A new national recovery plan has been adopted to help save the world’s only wild macadamia plants from extinction.
Key points:
- Macadamias are a native Australian plant
- They are endangered in the wild
- The future of the global macadamia crop could rely on wild plants
The origin of the global $1.58 billion macadamia nut industry, Australia’s wild population has been decimated by clearing, with three species listed as vulnerable and a fourth critically endangered.
The Macadamia Conservation Trust estimates as few as 8,800 wild trees remain in small pockets of remnant sub-tropical rainforest in a thin strip along the east coast from Gladstone in central Queensland to northern New South Wales.
Trust founder Ian McConachie said he doubted many Australians understood the native plant’s precarious position in the wild.
“At least 80 per cent of the wild macadamias that existed when European settlement started have been lost, and we’re continuing to lose wild trees, and we’re losing their specific genetics,” Mr McConachie said.

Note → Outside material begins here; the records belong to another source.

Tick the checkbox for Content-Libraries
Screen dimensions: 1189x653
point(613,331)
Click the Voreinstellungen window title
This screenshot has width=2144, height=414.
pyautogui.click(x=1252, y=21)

“The easiest way to think about it is that macadamias love to live where people live, so they like rich red soils, ideally within 50 kilometres of the sea, with a view, if you like,” Macadamia Conservation Trust executive officer Denise Bond said.
“That’s the area between Northern Rivers and Brisbane and the Sunshine Coast that has been very heavily cleared for people to live and grow crops.
“The result is that less than 20 per cent of macadamia habitat remains.”
Shock finding
In 2019, Queensland researchers were shocked to discover the global macadamia industry may have originated from nuts from a single tree or a small number of trees taken from Queensland to Hawaii in the 19th century.
Given the lack of genetic diversity in the farmed crop, the race is on to preserve wild macadamia trees to improve traits like disease resistance, size and climate adaptability.
“We feel that we’ve still got a big job to do in just letting Australians know that macadamias come from here, and we’re their guardians. If we don’t protect them, no one will,” Ms Bond said.
“Every country that owns the ‘crop wild’ relatives of an important plant species has an obligation to the rest of the world to preserve that genetic diversity.
“Otherwise, a disease could go through and wipe out an important food crop.”
Bureaucratic delays
Recovery plans outline the research and management actions necessary to stop the decline of a species and guide plan ways to coordinate and implement programs that are expected to improve the plight of the threatened species.
Ms Bond said getting federal approval on the new national recovery plan for macadamia species had been a “long, drawn-out process.”
She said the first plan, adopted in 2012, was well overdue for an update.
“Every five years, they get reviewed. We reviewed the plan, and then it just got stuck in politics, and we’ve been anxiously lobbying to get the new plan approved because it really does guide our actions for conserving wild macadamias,” Ms Bond said.
“Wild macadamias are threatened by clearing, habitat fragmentation, weeds and fire, and vulnerable to extinction if their remaining habitat is not carefully managed.”
Four threatened species
Queensland’s Nature Conservation Act lists Macadamia jansenii as critically endangered, while Macadamia integrifolia, Macadamia ternifolia, and Macadamia tetraphylla are recognised as vulnerable.
Jansenii was only recognised by the modern scientific community in 1992 after being identified 150 kilometres north of the closest macadamia population.
Ms Bond said it was one of Australia’s most endangered species, with less than 120 known trees remaining in a 6,000 square metre area of natural habitat in the Bulburin National Park, south-west of Miriam Vale.
“It’s as rare as the Wollemi pine,” Mr McConachie said.
“In December 2019, a major bushfire came through that area, and about 30 per cent of the wild trees were burned. Some have recovered, some have not recovered.”
Mr McConachie, who was instrumental in developing Queensland’s commercial industry, said macadamias were probably the only new food source in the world that has been domesticated in the last 1,000 years.
“Macadamias are Australia’s gift to the world, they’re the finest nut in the world and we’re in a position to be able to do something to conserve them for all time,” Mr McConachie said.
Planning ahead
Horticulture Innovation Australia has a strategic investment plan to assist with a breeding program for the conservation of wild Macadamia and support the work of the Macadamia Conservation Trust.
The recovery plan notes that populations of wild macadamias on private land in Queensland are generally located where protective fencing and weed control would have little or no negative economic impact on the viability of farm enterprises.
It found a lack of protection of wild Macadamia populations may have significant economic impacts on the long-term viability of the Macadamia nut industry globally through a reduction in genetic diversity.
“It’s really important that we protect what remains and make sure that macadamias can keep evolving into the future,” Ms Bond said.